Quand ce film est sorti en DVD, je me suis rué à la Fédération nationale des aspirateurs et cafetières (© Yves Riesel) pour m’en procurer un exemplaire, tant il me tardait de revoir cette splendeur nanardesque ! Je l’avais vu au cinéma avec deux amis mélomanes, dont un qui joue dans le film comme choriste. Nous étions presque seuls dans la salle. « Presque », seulement, hélas. Car sinon nous aurions pu rire tous trois à gorge déployée, tant ce film mal fichu accumule les erreurs et tout ce qu’il ne faut pas faire.
On ne se sent pas un instant en Allemagne. Et pour cause, le film a été tourné en France. Comment se croire en terre luthérienne dans la grande église gothique où Bach-Vadim répète le chœur d’entrée de la Passion selon saint Matthieu ? D’ailleurs, il s’agit d’un morceau écrit pour double chœur (deux chœurs à quatre voix, physiquement séparés). Problème, de chœur, on n’en voit qu’un ! Et là, juste avant l’entrée du deuxième chœur, quelqu’un vient interrompre la répétition pour annoncer à Bach je ne sais quoi, la naissance d’un enfant, peut-être. Et Bach sort. C’est donc pour ça qu’il n’avait pas demandé au chœur II de se mettre en place. N’aurait servi à rien. Trop fort, ce Bach !
Quelques exemples d’erreurs grossières. On voit le Collegium Musicum jouer à la terrasse d’un tripot censé être le café Zimmermann, où Bach donnait effectivement des concerts. Sur l’enseigne grossière, on lit « Zimmermann Kaffee », ou quelque chose du genre.
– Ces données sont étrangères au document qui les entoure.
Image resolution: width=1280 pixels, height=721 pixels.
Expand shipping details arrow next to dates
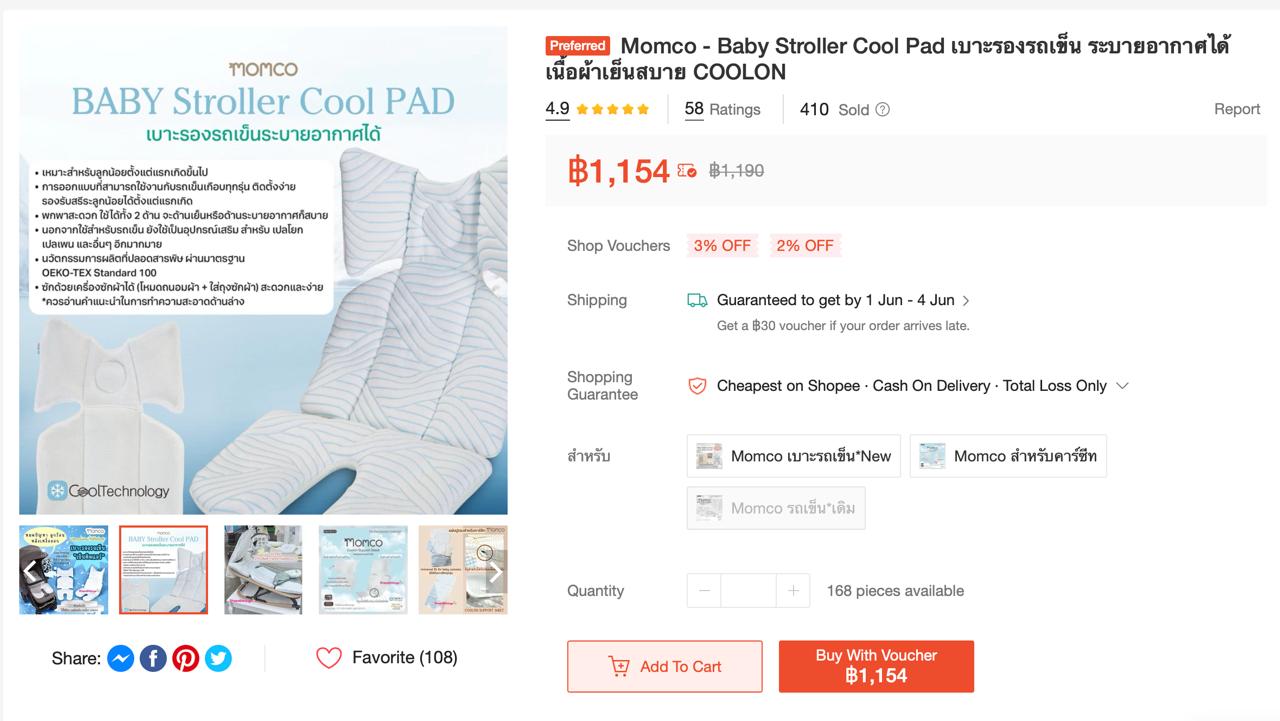coord(966,300)
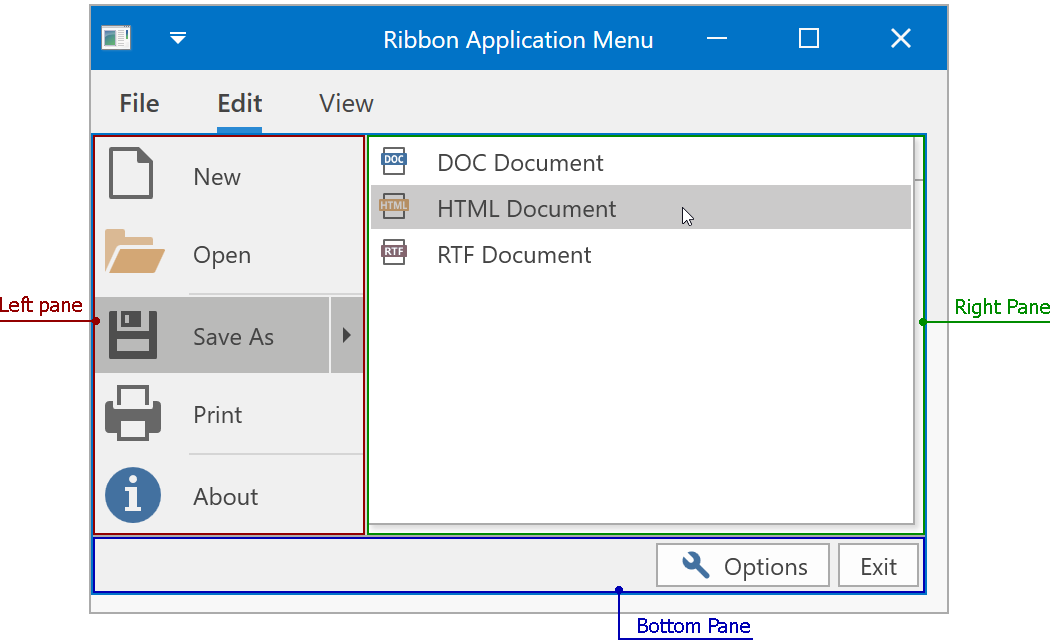The image size is (1050, 640).
Task: Click the Exit button
Action: (x=878, y=566)
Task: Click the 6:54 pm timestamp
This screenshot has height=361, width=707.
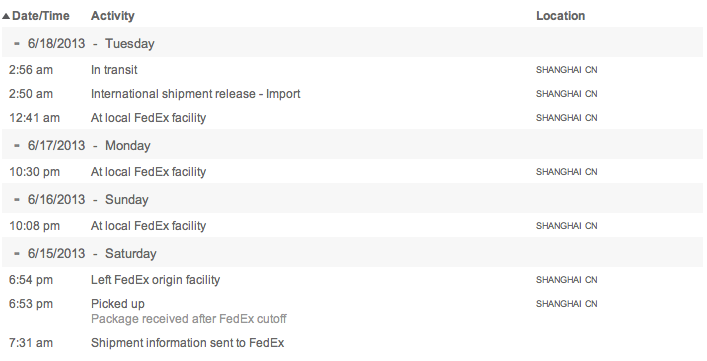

Je ne sais pas par où commencer… Bon, Kaffee en allemand, c’est bien le café, certes, mais la boisson, pas l’établissement. L’établissement, lui, c’est Café… mais en allemand moderne. La question n’est donc pas là. L’établissement de M. Zimmermann s’appelait à l’époque « Zimmermannisches Caffe-Hauß ». Surtout, ce n’était nullement le genre de troquet que l’on voit à l’écran, mais un grand établissement fréquenté par l’aristocratie et la bonne bourgeoisie de Leipzig. Les concerts avaient lieu généralement dans une salle, et dans un jardin l’été. Ensuite, dans cette même scène, une fille Bach demande à son papa pourquoi les musiciens sont tous des hommes et pourquoi les femmes n’ont pas le droit de jouer en public, ce qui est tout à fait vrai… mais l’est encore plus à l’église pour le chant. Or, que verra-t-on durant tout le film pour tenir les parties de soprano et d’alto dans les cantates d’église ou les passions ? Des femmes, bien sûr ! Alors que ce ne pouvaient bien sûr être que des garçons ou des hommes. Puisque de toute façon les choristes du film font du play-back sur du Karl Richter, qu’est-ce qui empêchait de recruter une bande de jeunes garçons et d’ados dans n’importe quel conservatoire ?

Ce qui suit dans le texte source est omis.